Nabihah Iqbal : DREAMER

Nabihah Iqbal DREAMER review

It always seemed unfair to me. Nabihah Iqbal’s debut full-length release Weighing of the Heart was released in December of 2017, the part of the annual cycle when writers in the media begin wrapping up the year and compiling best-of-year lists. Which I’m just as guilty of, for sure. But it creates, for lack of a better term, a vacuum for new releases by artists to get first and second looks while the holiday craziness rolls over into the “next quarter,” as publicists would say ad infinitum via email.

Fortunately enough Iqbal, a trained ethnomusicologist, put down this hybrid cross-connection of a project that worked its way through post-punk, indie, house and electro with easygoing landing points. Identifiable, if hesitant on some selections, but all in areas you’d expect to hear under her DJ moniker, Throwing Shade. Since 2013, she’s hosted radio shows on NTS and also appeared on BBC networks such as Radio 1, 1Xtra, Asian Network, World Service, and 6Music while touring extensively as a live act and DJ previous to the release of her debut album. Don’t call her a tastemaker—they introduce ideas. Artists of Iqbal’s ilk make statements.

With compositions that reference the early salad days of Human League—the non-radio version—combined with, say, a rosier version of The Cure, Iqbal had by far one of the more successfully discernible albums from that year. As dope as an album like Laurel Halo’s Dust was—and I bumped the hell outta that album—Iqbal’s debut sounded unique, outside of clubland. A couple steps away from the dancefloor, painting a mood board of an architect who lives outside of the DJ-centric electronic music Twitter quagmire.

While there was nothing cookie-cutter about it, Iqbal wasn’t attempting to turn a Lazy Susan into a Crazy Susan. The soul of that record lives in some emo, post-punk outpost. Minor chord arrangements unlocking drum machines. That’s what I loved about it: She showed me her cards. Iqbal alternated between spoken word delivery and trilling vocalizations over her coldwave darts. Skeletal electro frameworks dominated the rhythmic aesthetic. This fluttering between scenes plays real. No funny costumes or mysterious press releases. Good musicians find new ways to be creative—that’s it. 
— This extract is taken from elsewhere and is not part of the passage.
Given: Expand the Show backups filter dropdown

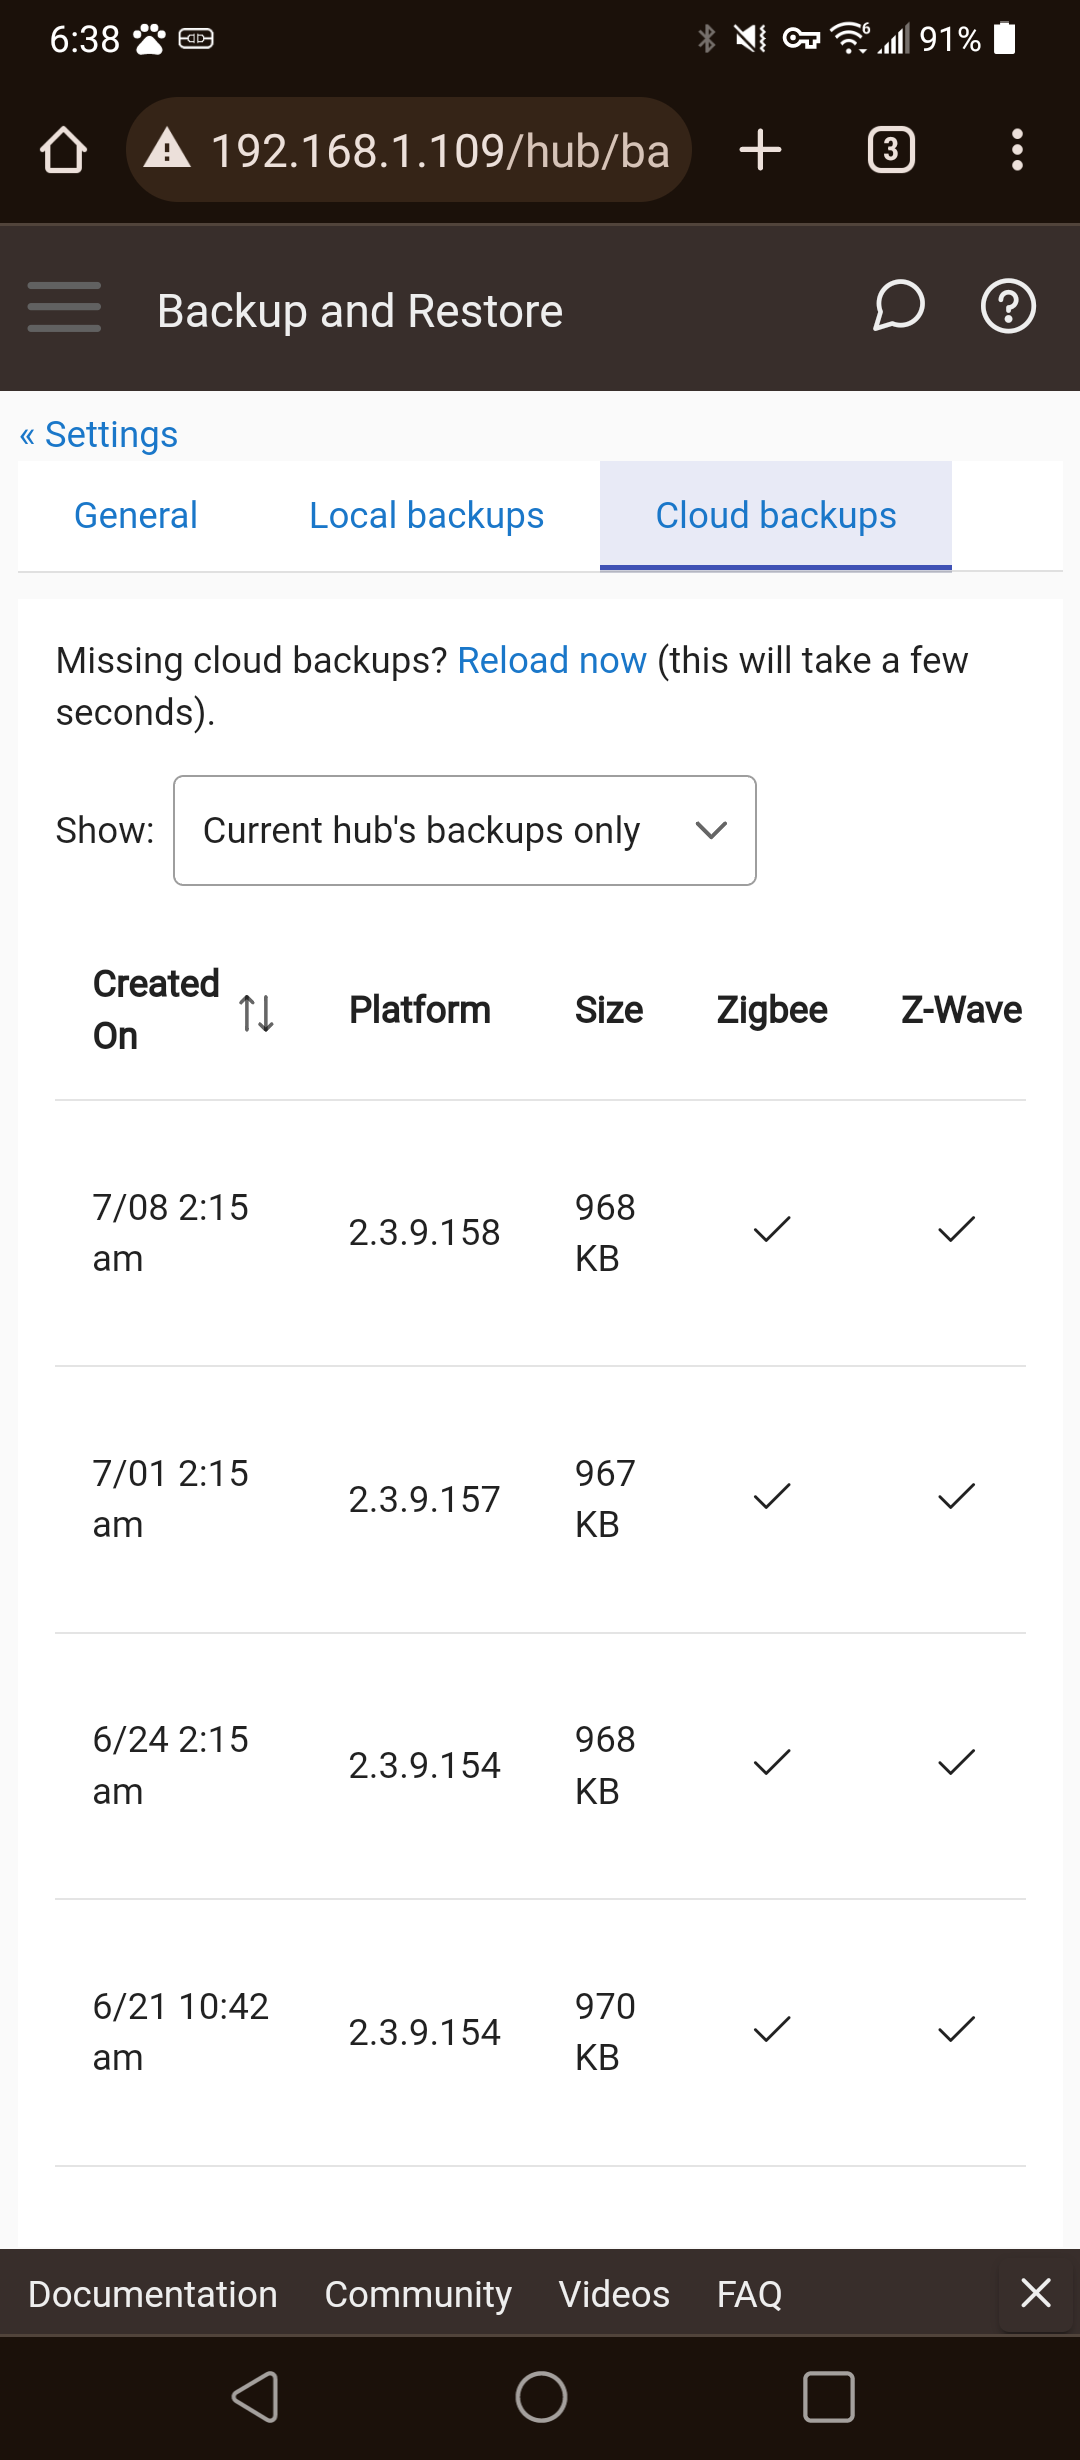Looking at the screenshot, I should (465, 830).

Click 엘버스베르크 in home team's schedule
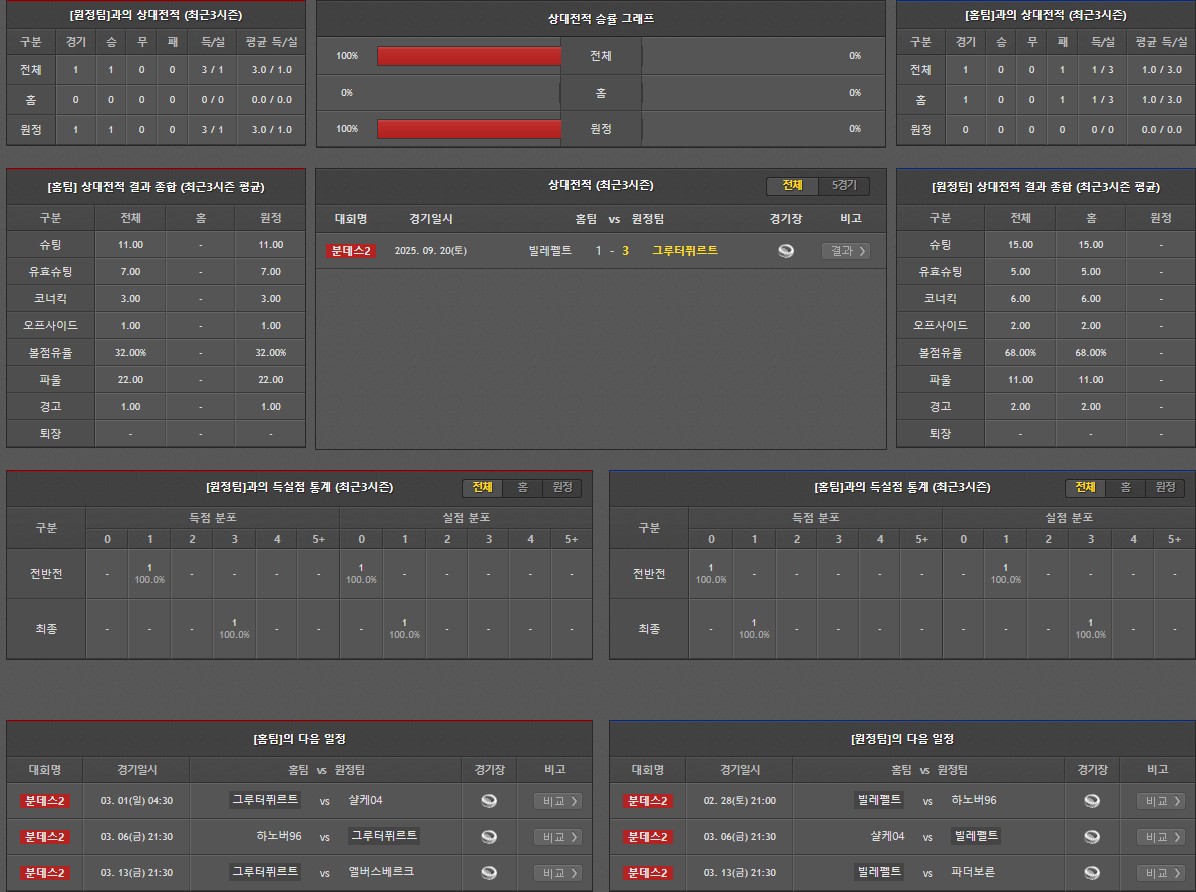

In fact, the new Avalon Emerson project The Charm, in which she fully immerses herself in an indie-rock band, provides insight into where some creatives come from before mixing it up behind the decks. Non-performative glimpses of musicians who slap on the guitar before or after the rave. That speaks to a certain inspired energy. 

So, five years later, we have Iqbal’s big-sounding definitive record DREAMER, which got completed despite her studio being burglarized, a family mission to Karachi, Pakistan to aid her grandfather, and well, you know: COVID. The press release imparts the tale: “She went back to basics and bought an acoustic guitar and a harmonium. Alongside a loop pedal and voice notes, she spent the next two years crafting her album.” But this feels freer than a Todd Rundgren Back to the Bars title.

The setbacks became the setup. Progress and advancement reside here, with no holiday interruption cutting into the momentum. The hymn-meditation intro “In Light” floats on for six minutes and change, glimmering and beaming as to cleanse the negative energy of the past couple of years. It sets up the indie-jangle elegance of the single “Dreamer,” which has so many Slumberland Records/San Francisco vibes it’s scary/beautiful. Iqbal is fortified, doubling down on all the choices made on her sophomore record, as if to say “Maybe I wasn’t clear enough in 2017.” From the uptick in post-punk quirk and jerk of “This World Couldn’t See Us” and that word-speak piece of clubland on “Sunflower,” she’s all gas and no brakes with her liberties, pushed to their full potential.

There is no time for hesitation in actions, no overthinking “Will all of these textures work alongside one another” lack of confidence. “Throwing Shade” oozes zeal, bravado, and quiet confidence. The Butts in Seats calculus is correct. Making the acoustic guitar and harmonium instrumental ”Lilac Twilight,” a pleasant four minutes in San Francisco’s Golden Gate Park when the right kind of herb blows thru and Karl The Fog is freestyling on the wind. And I don’t even smoke, homie.

But the parsley sage smoothes us out for a sec, before getting back into bass-bin-centric clubland with “Gentle Heart” and the heightened synthy temperance of “Sky River.” This is a record focused on getting lost in some type of whimsy. A sensation of bombastic colors skitter around the space while dancers, believers and lovers, all sway to the thing that brings them life. Look into an adjoining next room, and a band is working it out by way of simple chords and complex ideas smacking upside a drummer’s backbeat. 

Iqbal’s sophomore album favors its own beliefs, its own sounds. In moments of great strife, strength, power and confidence get extracted. But hey, I am a dreamer too. Some might have missed the gist on the first album, for numerous different reasons, but this is that noble step forward, production and arrangement-wise, calling back to the first idea and song offered here, down to the lyric, which serves as the album’s mantra: “In Light, You Wake.”